Task objective: Return only the stretch of the material below that begins with the line containing "Michael Feinstein- My" and ends with the line containing "부인 성명 (113, 2403)", exactly; both of those lines belong to it.

═══

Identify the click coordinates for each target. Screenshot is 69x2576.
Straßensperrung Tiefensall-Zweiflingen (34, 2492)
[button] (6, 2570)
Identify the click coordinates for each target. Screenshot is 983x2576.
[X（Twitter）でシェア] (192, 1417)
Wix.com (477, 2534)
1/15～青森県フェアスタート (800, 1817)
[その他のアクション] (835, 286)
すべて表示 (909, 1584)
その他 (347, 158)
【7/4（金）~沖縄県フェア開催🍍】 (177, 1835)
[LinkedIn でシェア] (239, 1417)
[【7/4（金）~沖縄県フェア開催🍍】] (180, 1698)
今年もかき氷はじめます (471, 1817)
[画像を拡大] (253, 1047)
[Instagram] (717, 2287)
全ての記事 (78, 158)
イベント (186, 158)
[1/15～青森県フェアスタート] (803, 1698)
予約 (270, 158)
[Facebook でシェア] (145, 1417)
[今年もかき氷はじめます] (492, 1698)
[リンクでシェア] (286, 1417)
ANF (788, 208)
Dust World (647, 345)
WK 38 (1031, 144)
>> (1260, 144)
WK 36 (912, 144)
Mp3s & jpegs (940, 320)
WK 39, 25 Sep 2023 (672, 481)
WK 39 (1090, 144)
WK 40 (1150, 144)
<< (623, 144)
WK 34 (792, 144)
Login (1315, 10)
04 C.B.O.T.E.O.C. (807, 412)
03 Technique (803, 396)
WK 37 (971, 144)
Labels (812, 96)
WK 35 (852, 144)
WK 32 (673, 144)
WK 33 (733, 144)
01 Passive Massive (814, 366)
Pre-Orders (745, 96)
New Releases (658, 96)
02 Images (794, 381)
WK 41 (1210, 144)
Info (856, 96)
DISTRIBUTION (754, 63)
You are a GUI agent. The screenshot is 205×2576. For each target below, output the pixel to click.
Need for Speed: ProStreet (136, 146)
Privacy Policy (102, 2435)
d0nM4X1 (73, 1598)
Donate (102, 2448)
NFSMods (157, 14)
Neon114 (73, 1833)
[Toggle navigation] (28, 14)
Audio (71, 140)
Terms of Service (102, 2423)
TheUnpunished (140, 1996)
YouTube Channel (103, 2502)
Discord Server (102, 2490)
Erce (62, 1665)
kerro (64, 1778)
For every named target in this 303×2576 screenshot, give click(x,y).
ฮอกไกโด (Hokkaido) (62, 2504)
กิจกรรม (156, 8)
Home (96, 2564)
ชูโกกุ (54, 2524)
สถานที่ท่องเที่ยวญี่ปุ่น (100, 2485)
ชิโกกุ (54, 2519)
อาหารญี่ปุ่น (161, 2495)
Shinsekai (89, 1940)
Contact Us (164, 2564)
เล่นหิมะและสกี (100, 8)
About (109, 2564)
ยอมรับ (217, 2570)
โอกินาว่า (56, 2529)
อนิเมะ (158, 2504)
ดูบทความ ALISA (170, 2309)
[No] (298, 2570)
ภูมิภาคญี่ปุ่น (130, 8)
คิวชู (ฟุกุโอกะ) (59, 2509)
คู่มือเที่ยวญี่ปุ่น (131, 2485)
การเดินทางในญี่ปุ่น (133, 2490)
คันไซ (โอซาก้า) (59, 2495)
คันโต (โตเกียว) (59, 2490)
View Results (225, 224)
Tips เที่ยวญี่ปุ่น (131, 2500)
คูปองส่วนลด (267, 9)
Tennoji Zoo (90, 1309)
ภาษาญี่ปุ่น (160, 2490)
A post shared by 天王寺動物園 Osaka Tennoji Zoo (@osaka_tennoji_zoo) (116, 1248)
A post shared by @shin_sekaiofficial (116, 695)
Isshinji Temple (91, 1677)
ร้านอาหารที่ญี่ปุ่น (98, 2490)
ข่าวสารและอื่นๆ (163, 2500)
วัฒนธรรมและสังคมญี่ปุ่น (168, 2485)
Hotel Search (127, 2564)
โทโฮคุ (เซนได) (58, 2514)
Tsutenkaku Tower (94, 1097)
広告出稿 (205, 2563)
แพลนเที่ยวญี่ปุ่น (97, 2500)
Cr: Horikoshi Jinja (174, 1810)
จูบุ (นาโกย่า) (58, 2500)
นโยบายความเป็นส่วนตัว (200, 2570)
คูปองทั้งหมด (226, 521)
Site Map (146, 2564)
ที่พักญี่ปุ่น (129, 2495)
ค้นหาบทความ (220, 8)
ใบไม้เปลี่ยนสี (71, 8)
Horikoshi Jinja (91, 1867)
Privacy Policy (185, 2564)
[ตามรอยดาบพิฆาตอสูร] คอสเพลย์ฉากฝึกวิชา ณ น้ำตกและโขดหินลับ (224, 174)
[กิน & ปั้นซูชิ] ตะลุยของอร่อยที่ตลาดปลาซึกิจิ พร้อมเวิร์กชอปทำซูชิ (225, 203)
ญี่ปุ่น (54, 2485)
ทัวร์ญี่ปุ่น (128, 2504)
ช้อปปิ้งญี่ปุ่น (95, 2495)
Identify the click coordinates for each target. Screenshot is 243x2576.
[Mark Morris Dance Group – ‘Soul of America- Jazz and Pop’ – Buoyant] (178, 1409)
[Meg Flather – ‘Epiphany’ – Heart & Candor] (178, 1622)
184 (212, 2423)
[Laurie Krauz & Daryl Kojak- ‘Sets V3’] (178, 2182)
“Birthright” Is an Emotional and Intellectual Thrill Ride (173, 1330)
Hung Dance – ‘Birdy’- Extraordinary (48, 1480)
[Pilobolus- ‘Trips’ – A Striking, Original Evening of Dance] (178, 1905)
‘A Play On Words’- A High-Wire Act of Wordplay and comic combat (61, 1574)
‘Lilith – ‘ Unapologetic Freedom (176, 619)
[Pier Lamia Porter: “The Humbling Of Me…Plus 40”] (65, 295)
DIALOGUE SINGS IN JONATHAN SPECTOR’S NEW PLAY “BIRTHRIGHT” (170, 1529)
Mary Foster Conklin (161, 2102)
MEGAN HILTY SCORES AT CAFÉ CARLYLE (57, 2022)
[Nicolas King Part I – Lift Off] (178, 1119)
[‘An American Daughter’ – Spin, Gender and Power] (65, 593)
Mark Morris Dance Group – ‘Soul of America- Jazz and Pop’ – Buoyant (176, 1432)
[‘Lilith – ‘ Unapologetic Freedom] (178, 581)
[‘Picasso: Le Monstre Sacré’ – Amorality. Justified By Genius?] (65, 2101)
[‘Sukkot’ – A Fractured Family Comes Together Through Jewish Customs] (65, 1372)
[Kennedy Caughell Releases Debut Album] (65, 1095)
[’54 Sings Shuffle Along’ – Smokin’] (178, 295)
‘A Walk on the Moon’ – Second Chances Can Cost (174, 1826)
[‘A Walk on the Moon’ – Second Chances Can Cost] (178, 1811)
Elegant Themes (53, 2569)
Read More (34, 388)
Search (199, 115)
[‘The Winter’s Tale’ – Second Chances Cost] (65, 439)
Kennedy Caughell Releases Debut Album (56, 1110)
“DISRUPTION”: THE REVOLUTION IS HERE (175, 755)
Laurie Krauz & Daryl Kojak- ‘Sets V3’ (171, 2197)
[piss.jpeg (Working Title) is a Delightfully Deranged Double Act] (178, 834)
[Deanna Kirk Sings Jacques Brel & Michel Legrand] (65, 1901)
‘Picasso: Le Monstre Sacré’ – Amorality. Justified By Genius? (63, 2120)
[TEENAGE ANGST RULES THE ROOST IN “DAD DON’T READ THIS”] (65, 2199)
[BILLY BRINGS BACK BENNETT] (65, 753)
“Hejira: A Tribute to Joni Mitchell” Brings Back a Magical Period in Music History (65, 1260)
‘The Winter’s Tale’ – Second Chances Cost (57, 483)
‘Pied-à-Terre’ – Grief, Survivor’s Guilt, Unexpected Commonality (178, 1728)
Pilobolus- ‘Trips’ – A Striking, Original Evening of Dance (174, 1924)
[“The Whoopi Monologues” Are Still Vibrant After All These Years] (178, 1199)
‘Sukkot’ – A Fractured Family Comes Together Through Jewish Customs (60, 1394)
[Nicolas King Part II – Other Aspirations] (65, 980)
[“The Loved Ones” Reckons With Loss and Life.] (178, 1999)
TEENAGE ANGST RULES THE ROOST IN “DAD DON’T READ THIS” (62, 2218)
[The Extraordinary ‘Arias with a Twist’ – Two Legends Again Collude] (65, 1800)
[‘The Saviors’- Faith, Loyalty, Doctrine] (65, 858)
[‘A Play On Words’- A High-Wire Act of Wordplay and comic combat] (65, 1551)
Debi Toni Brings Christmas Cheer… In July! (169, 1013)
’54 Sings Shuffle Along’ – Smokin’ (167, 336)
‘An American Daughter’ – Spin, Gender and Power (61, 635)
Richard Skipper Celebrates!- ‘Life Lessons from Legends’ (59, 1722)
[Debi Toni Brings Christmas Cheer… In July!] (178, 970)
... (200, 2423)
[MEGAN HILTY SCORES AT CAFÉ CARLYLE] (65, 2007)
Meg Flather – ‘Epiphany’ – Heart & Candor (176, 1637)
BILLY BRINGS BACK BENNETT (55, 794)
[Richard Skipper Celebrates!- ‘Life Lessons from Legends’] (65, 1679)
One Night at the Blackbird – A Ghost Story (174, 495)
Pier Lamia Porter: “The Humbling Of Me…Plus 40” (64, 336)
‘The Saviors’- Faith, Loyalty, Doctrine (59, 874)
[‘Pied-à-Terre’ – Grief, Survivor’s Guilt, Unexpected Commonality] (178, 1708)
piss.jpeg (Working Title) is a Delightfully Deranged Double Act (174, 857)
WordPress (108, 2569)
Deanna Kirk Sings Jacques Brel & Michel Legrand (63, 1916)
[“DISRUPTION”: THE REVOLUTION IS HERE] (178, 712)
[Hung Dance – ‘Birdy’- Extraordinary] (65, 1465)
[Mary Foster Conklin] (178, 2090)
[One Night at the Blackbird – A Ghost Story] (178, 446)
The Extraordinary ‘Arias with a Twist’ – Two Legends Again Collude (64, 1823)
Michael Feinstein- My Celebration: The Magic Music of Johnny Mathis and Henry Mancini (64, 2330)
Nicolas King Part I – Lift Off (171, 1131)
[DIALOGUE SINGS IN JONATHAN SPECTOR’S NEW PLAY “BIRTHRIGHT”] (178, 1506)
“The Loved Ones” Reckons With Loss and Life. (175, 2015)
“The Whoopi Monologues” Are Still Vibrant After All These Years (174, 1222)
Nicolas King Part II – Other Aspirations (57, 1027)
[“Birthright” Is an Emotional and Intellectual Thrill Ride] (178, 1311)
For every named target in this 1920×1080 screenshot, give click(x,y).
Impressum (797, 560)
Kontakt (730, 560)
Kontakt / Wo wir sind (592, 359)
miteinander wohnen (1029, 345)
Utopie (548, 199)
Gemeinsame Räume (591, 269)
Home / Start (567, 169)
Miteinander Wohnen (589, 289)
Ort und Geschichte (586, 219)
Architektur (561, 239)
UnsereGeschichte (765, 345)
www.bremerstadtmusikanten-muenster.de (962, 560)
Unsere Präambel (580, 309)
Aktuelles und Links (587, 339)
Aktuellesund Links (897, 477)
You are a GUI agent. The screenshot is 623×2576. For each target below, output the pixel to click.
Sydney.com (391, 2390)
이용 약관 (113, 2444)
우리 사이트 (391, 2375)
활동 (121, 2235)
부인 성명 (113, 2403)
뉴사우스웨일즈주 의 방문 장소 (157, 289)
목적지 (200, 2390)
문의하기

═══

Exercise output:
Michael Feinstein- My Celebration: The Magic Music of Johnny Mathis and Henry Mancini (64, 2330)
Nicolas King Part I – Lift Off (171, 1131)
[DIALOGUE SINGS IN JONATHAN SPECTOR’S NEW PLAY “BIRTHRIGHT”] (178, 1506)
“The Loved Ones” Reckons With Loss and Life. (175, 2015)
“The Whoopi Monologues” Are Still Vibrant After All These Years (174, 1222)
Nicolas King Part II – Other Aspirations (57, 1027)
[“Birthright” Is an Emotional and Intellectual Thrill Ride] (178, 1311)
For every named target in this 1920×1080 screenshot, give click(x,y).
Impressum (797, 560)
Kontakt (730, 560)
Kontakt / Wo wir sind (592, 359)
miteinander wohnen (1029, 345)
Utopie (548, 199)
Gemeinsame Räume (591, 269)
Home / Start (567, 169)
Miteinander Wohnen (589, 289)
Ort und Geschichte (586, 219)
Architektur (561, 239)
UnsereGeschichte (765, 345)
www.bremerstadtmusikanten-muenster.de (962, 560)
Unsere Präambel (580, 309)
Aktuelles und Links (587, 339)
Aktuellesund Links (897, 477)
You are a GUI agent. The screenshot is 623×2576. For each target below, output the pixel to click.
Sydney.com (391, 2390)
이용 약관 (113, 2444)
우리 사이트 (391, 2375)
활동 (121, 2235)
부인 성명 (113, 2403)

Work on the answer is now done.